Ulcers in Executive Monkeys

Ulcers in Executive Monkeys

Ulcers in Executive Monkeys was a study into the effects of stress, published in 1958 in "Scientific American" by Joseph V. Brady.

Method of the experiment

In an early version of the study, Brady placed monkeys in 'restraining chairs' and conditioned them to press a lever. They were given electric shocks every 20 seconds unless they pressed the lever during the same time period. This study came to an abrupt halt when many of the monkeys died from perforated ulcers.

To test this Brady used a yoked control monkey. He placed an 'Executive Monkey' in the restraining chair, which could press the lever to prevent the electric shock. The yoked monkey had no control over the lever, leaving only the 'Executive' with the psychological stress of pushing the lever.

Results

After 23 days of a 6 hours on, 6 hours off schedule to the electric shocks, the executive monkey died. Brady then tried various schedules, but no monkeys died from this. He then returned to the original 6 on, 6 off, and tested the stomachs of the Executives and found that their stomach acidity was greatest during the rest period.

The greatest danger occurred when the sympathetic arousal stopped and the stomach was flooded with digestive hormones. This was a parasympathetic rebound associated with the Hypothalamic-pituitary-adrenal axis, which lead the development of ulcers in the Executive monkeys.

In all the variations of the experiment, no yoked control monkey ever developed an ulcer. This suggests that the ulcers were a symptom of the excessive stress induced by having control. Hans Selye's General Adaptation Syndrome proposes a similar effect in the Exhaustion phase.

Relevance to humans

In 1979 J. Robin Warren, a pathologist at the Royal Perth Hospital in Australia, when examining tissue specimens from patients who had undergone stomach biopsies, noticed that several samples had large numbers of curved and spiral-shaped bacteria. The expectation was that stomach acid would destroy such organisms. But those Warren saw lay underneath the organ's thick mucus layer--a lining that coats the stomach's tissues and protects them from acid. Warren made note that the bacteria were present only in tissue samples that were inflamed. Inquiring if the microbes might somehow be related to the irritation, he researched literature for clues to find that German pathologists had witnessed similar organisms a century earlier. The Germans failed to grow the bacteria in culture, their findings were ignored and then forgotten.

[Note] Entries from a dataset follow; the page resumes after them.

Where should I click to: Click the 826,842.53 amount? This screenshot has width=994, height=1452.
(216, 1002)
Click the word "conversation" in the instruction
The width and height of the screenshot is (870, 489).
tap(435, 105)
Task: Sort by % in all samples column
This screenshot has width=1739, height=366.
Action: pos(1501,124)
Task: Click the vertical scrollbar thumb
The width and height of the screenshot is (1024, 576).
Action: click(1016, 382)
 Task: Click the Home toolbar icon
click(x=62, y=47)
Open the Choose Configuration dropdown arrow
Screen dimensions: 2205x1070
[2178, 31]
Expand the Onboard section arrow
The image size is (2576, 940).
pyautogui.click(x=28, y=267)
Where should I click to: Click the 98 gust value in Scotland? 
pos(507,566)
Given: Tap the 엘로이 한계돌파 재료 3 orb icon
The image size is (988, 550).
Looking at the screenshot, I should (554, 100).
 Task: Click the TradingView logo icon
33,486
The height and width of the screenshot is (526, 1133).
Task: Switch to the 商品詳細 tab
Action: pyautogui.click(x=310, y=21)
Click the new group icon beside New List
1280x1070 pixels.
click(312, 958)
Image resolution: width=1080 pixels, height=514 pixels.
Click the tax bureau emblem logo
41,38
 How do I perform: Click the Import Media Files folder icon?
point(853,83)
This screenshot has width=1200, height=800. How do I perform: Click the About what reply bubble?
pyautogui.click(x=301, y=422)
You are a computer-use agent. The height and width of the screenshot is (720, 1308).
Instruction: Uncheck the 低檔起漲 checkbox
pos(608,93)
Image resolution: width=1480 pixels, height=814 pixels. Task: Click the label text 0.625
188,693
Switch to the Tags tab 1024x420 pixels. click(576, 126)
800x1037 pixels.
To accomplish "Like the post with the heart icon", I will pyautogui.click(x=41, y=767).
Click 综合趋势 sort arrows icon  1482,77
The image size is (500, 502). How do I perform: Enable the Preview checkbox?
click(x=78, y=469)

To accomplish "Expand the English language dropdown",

Warren, with the help of an enthusiastic young trainee named Barry J. Marshall, also found it difficult to grow the unknown bacteria in culture. He began his efforts in 1981. By April 1982 the two men had attempted to culture samples from 30- odd patients--all without success. Then the Easter holidays arrived. The hospital laboratory staff accidentally held some of the culture plates for five days instead of the usual two. On the fifth day, colonies emerged. The workers christened them Campylobacter pyloridis because they resembled pathogenic bacteria of the Campylobacter genus found in the intestinal tract. Early in 1983 Warren and Marshall published their first report, and within months scientists around the world had isolated the bacteria. They found that it did not, in fact, fit into the Campylobacter genus, and so a new genus, Helicobacter, was created. These researchers also confirmed Warren's initial finding, namely that Helicobacter pylori infection is strongly associated with persistent stomach inflammation, termed chronic superficial gastritis.